### Work to complete
Across the listing that follows, work out how many lines carry the string "arrow". Provide that number and nothing else.

### Entries provided
╭──
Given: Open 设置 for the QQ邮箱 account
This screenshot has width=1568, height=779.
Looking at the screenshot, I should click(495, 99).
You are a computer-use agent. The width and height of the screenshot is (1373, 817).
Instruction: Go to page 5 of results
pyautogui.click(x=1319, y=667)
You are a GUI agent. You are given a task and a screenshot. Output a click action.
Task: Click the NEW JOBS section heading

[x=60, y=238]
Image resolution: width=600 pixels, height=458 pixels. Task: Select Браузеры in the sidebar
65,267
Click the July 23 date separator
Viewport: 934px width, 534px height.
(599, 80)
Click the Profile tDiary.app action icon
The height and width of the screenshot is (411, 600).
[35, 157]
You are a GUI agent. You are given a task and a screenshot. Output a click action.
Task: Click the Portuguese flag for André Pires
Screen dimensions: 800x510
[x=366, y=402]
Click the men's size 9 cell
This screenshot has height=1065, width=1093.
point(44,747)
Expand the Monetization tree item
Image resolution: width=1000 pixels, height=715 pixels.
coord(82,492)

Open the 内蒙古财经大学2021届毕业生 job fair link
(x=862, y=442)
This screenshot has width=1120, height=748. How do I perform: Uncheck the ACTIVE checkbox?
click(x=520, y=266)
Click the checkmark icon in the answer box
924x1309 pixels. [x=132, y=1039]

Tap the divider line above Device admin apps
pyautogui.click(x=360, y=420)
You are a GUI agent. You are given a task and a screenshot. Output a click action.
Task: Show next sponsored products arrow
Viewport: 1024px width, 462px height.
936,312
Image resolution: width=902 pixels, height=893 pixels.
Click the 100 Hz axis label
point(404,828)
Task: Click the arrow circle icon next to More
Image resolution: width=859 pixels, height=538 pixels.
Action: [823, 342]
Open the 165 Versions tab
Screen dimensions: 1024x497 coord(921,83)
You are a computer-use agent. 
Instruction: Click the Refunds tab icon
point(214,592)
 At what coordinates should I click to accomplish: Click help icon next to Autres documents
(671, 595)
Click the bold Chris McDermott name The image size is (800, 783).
╰──
### Solution to this exercise
2